Deutschland entlastet NATO in Afghanistan

Ein AWACS-Flugzeug startet auf der NATO-Airbase in Geilenkirchen. (AP)
Ein AWACS-Flugzeug startet auf der NATO-Airbase in Geilenkirchen. (AP)

Mit den Stimmen der Regierungskoaliton sowie der SPD hat der Bundestag die Beteiligung deutscher Streitkräfte am Einsatz von AWACS-Aufklärungsflugzeugen der NATO in Afghanistan beschlossen. Die Grünen enthielten sich, die Linkspartei stimmte dagegen.

Mit dem verstärkten Engagement in Afghanistan will die Bundesregierung die NATO-Staaten entlasten, die an der Militäraktion in Libyen teilnehmen. Durch die deutsche Beteiligung am AWACS-Einsatz kann das deshalb nicht benötigte Personal aus anderen NATO-Ländern für Flüge über Libyen eingesetzt werden, wo sich Deutschland militärisch konsequent zurückhalten will.
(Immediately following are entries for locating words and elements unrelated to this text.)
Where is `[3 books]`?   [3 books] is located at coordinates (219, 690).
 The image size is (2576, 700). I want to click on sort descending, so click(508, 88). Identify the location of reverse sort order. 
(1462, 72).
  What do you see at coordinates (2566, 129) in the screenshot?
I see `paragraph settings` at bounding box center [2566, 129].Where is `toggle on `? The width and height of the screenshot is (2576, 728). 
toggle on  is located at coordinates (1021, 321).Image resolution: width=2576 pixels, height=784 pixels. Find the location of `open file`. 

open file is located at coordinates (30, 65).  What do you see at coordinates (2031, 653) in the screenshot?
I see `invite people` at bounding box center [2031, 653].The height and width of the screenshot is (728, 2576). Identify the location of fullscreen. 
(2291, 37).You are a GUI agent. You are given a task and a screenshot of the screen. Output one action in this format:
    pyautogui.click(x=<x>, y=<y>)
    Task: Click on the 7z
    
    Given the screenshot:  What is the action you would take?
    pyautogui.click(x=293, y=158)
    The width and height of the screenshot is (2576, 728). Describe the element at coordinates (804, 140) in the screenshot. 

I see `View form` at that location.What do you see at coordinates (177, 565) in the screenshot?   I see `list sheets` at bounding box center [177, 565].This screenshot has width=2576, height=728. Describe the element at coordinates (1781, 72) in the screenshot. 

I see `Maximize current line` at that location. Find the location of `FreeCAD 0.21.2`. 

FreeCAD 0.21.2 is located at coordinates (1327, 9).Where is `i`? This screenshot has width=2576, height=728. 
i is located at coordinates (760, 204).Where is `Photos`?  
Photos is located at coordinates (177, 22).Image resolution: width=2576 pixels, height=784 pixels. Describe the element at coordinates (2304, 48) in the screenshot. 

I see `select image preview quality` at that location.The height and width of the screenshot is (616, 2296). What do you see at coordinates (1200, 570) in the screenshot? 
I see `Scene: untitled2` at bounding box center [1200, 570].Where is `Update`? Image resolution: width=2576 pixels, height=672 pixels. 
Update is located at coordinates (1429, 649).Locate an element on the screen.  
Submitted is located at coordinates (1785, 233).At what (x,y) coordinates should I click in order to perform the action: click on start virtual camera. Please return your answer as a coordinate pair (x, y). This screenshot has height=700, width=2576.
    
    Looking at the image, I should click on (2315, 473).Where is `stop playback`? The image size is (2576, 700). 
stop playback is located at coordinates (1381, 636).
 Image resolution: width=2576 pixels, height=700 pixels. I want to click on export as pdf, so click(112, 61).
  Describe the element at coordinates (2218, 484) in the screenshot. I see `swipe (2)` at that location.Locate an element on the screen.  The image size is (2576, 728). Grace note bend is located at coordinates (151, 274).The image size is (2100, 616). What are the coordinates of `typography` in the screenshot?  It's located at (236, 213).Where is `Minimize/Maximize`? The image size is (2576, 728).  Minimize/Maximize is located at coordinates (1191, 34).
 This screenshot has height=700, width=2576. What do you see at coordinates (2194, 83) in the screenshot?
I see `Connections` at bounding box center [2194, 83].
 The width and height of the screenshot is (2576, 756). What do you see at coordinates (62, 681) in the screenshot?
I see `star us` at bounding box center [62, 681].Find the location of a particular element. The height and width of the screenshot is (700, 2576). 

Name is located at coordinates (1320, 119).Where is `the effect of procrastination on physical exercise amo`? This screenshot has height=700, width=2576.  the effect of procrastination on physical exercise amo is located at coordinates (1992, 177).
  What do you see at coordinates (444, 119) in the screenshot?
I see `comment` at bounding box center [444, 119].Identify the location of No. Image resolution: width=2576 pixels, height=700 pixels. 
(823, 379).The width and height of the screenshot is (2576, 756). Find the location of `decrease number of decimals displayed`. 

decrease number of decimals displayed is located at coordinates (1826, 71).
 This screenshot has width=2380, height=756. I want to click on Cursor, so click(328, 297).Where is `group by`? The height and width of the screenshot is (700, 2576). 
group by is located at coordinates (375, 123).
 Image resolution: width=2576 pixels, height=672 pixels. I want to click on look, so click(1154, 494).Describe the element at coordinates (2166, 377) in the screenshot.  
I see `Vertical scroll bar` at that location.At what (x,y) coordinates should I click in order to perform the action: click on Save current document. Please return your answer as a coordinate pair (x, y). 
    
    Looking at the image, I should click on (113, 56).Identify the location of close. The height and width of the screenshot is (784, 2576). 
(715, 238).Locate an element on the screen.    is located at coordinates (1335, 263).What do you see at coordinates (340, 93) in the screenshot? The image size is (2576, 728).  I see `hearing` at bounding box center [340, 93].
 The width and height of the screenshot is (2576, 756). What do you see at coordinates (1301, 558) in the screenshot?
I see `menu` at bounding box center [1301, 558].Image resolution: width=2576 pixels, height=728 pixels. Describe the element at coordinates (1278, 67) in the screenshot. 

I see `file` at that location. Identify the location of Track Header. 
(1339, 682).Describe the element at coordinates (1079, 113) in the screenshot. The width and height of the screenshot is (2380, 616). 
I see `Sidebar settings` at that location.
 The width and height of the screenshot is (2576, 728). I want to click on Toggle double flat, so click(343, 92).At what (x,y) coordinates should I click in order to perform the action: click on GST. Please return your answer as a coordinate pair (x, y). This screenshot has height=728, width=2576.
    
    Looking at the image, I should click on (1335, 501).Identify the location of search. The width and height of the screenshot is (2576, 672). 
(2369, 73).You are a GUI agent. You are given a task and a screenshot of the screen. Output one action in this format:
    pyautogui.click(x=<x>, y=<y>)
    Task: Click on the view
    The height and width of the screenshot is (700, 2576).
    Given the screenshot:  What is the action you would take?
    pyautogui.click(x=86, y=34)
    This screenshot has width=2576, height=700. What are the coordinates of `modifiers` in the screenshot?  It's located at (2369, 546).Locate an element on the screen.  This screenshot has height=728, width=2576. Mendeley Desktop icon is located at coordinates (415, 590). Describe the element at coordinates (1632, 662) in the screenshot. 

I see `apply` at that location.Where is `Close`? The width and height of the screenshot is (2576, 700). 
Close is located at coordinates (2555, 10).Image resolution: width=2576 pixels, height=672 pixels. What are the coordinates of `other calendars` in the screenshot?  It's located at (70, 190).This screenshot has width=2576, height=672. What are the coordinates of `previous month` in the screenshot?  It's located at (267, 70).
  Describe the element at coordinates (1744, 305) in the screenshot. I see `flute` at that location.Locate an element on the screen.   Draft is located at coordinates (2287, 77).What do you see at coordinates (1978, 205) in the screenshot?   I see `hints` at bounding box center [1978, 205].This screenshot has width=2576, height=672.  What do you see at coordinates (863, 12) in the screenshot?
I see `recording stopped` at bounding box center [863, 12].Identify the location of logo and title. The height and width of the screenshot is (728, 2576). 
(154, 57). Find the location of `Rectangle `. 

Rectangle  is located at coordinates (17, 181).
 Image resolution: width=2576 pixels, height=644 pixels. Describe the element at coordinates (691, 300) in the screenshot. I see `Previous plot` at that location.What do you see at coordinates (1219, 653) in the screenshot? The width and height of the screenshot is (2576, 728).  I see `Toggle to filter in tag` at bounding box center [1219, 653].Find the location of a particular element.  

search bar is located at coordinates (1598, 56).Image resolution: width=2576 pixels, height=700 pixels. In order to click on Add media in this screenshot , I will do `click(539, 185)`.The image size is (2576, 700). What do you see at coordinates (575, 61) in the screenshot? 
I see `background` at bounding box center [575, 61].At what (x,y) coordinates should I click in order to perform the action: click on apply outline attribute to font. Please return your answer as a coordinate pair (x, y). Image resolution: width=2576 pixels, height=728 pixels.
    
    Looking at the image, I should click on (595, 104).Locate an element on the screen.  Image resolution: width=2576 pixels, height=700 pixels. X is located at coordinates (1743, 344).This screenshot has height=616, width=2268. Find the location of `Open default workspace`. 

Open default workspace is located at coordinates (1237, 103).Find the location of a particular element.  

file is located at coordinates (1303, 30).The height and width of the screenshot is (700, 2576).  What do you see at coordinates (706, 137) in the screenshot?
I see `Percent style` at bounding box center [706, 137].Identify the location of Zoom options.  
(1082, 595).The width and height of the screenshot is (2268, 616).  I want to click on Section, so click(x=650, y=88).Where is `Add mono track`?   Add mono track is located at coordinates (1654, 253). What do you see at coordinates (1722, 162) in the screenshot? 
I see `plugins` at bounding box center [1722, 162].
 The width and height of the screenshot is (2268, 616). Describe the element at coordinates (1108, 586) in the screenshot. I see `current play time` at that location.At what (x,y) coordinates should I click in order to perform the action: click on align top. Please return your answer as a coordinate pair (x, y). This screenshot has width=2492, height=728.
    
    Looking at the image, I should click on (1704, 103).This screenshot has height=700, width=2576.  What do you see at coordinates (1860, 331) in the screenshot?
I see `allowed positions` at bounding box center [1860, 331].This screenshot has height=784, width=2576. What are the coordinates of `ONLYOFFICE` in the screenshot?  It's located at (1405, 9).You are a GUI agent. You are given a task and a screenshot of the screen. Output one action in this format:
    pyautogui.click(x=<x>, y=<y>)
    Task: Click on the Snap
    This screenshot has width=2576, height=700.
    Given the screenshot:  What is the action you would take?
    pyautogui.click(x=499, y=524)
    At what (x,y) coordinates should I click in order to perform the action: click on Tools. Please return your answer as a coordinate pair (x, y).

Bundesaußenminister Guido Westerwelle (FDP) bezeichnete die Ausweitung des Afghanistan-Einsatzes als notwendigen Akt der NATO-Bündnispolitik. Auch Kanzlerin Angela Merkel (CDU) hatte vor dem Bundestag bekräftigt, es gehe um Bündnissolidarität.

Im Rahmen des AWACS-Einsatzes können bis zu 300 deutsche Soldatinnen und Soldaten eingesetzt werden. Das Mandat läuft bis zum 31. Januar 2012 und gilt, solange eine Ermächtigung des Sicherheitsrates der Vereinten Nationen vorliegt. Die einsatzbedingten Zusatzausgaben für die Beteiligung deutscher Streitkräfte werden sich auf rund 8,8 Millionen Euro belaufen, heißt es im Beschluss des Bundestags.

Kritik an "Mogelpackung"

Der stellvertretender Vorsitzende der SPD-Bundestagsfraktion, Gernot Erler, hatte zuvor im Zusammenhang mit dem AWACS-Einsatz Deutschlands von einem "eigenartigen Tausch" und einer "Mogelpackung" gesprochen. Im Interview mit dem Deutschlandfunk sagte er, im April hätte die Bundesregierung ohnehin die AWACS-Funktionen übernommen.

Die verteidigungspolitische Sprecherin der FDP-Fraktion, Elke Hoff, bestätigte im Deutschlandfunk-Interview, die Regierung habe damit gerechnet, dass im April/Mai eine entsprechende Anfrage auf Deutschland zukomme. Gleichwohl verteidigte sie die Zurückhaltung von Schwarz-Gelb, was Deutschlands Engagement in Libyen angeht: Für die Beteiligung an einem Militäreinsatz in Libyen müsse zunächst ein eigenes Mandat erarbeitet werden, über das letztlich der Bundestag entscheiden müsse.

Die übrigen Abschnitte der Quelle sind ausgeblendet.